晩餐会
コンコンと扉をノックする音がする。
あてがわれた自室のベッドで横になっていたオレは慌てて起き上がり
「どうぞ」と言う
「失礼します」
カチャリと音がせずに扉が開く。アトラさんだ。
「もしかして、おやすみ中でしたか?」
と、わざとらしく申し訳なさそうな顔をするアトラさん。
「いえいえ、色々と刺激的な事があったのでね眠れもせず、ぼうっとしていただけです」
と少し皮肉交じりに答えるオレ
「そうですか、先ほどは失礼しました」
「いえいえ、いきなり私の様な者が現れて脱出させます等と言えば怪しむのは当然ですよ!むしろ、そのまま信じられる方がおかしい」
まあ、実際にそうだしね。
「そう言って頂けると気が楽になります」
笑顔でホッとした様な仕草をみせるアトラさん。
そこそこに挨拶の様な会話を済ませると、俺は食堂へと案内された。パンとシチュー、ワインが綺麗に並べられていた現実では見たことのない、貴族の晩餐の様だった…と言うより、そうなんだろうな。
「申し訳ありません、何しろ囚われの身ですので、この程度のおもてなししか出来ず…」
パシャパシャ写真を撮りながらマーリーが言う
「ふん!アトラさんの料理は物凄く美味しいんだぞ、お前みたいなカメラ泥棒には勿体ない!」
チッ…予備のカメラが有ったのか
隣に座っているラプツェルが腕を組んだまま、こちらを見てボソッと
「俺はお前の髪の毛の方が美味しい…食べたい」
怖いよ…地味にボソッと言うのやめて
「ウオッホン…今は大事な話をするために集まってもらったのだぞ!」
と知らないランニング姿の口ひげを生やしたオッサンが…いや、知ってます。ガーゴイルに鞭で叩かれて興奮してたマゾーカとか言う変態だ。
しかし、3人の中では、この人が一番マトモに見えてしまうと言う…
パンパンとアトラさんが手を叩く
「それでは作戦会議を始めましょう」
では、王子お願いします。
「うむ」
と言って上座に座っていた王子が椅子から立ち上がる
「今日ここに集まってもらったのは他でもない。我々が、このハイマツプリズンに閉じ込められて3週間がたつ…」
そこで不安を吐き出す様に一息ついてから王子は再び話し出した。
「私は近く処刑されてしまうだろう…それは構わない…しかし、その事が切っ掛けでハイマツ国とセントラル国が戦争になることは避けなければならない!」
「な、なんだって!」女神さま聞いてないよっ!
俺はバンッと机を叩き立ち上がる。
「落ち着いて下さい、ケンシンさん。今日明日中に処刑されると言う訳ではありません」
笑いながらオレをなだめる王子、自分が殺されるかも知れないと言うのに…やめておこう、一番辛いのは怖いのは本人だ。
「失礼しました」と言って席につく。
その後、王子達が捕まった経緯を説明してもらった。
メグリ王子はハイマツ国の隣にあるセントラル国の第二王子で、第一王子と共に外交の為に、このハイマツ国を訪れていたそうだ。

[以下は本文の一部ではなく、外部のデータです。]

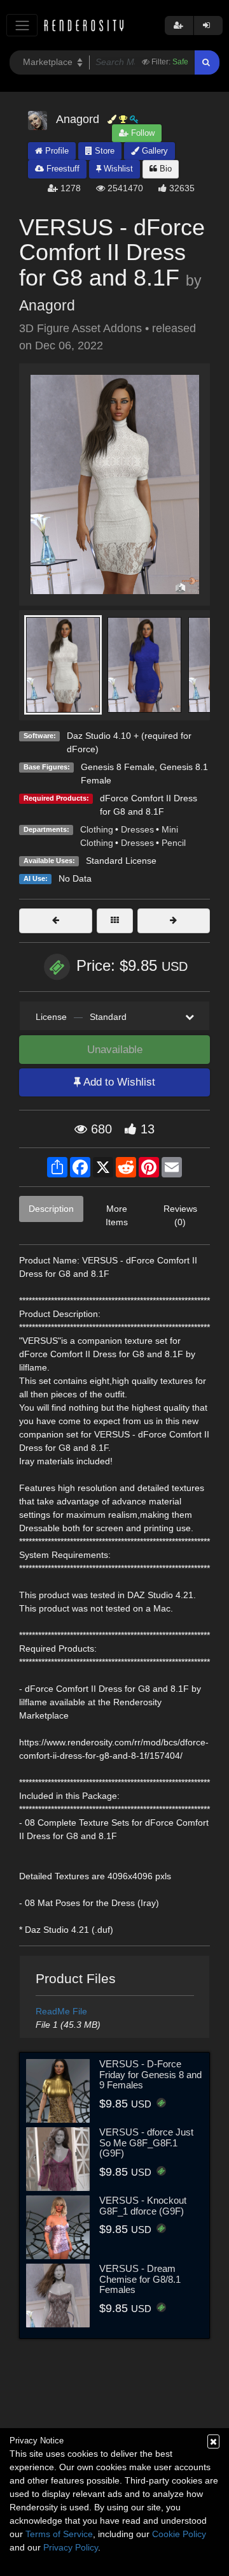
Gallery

しかし、その歓迎の晩餐会の最中にハイマツ国の王子モトラッドの裏切りにより、取り囲まれて囚われてしまった。
マゾーカさん達は第二王子の護衛を頼まれていたが、晩餐会で武器を装備していなかった状態でS級モンスター達に囲まれて守りきれなかった。
その解放の条件として、モトラッドは第一王子に紅竜王の討伐を成功させ、女神像に封印されている神具を手に入れる事を約束(脅迫)させた。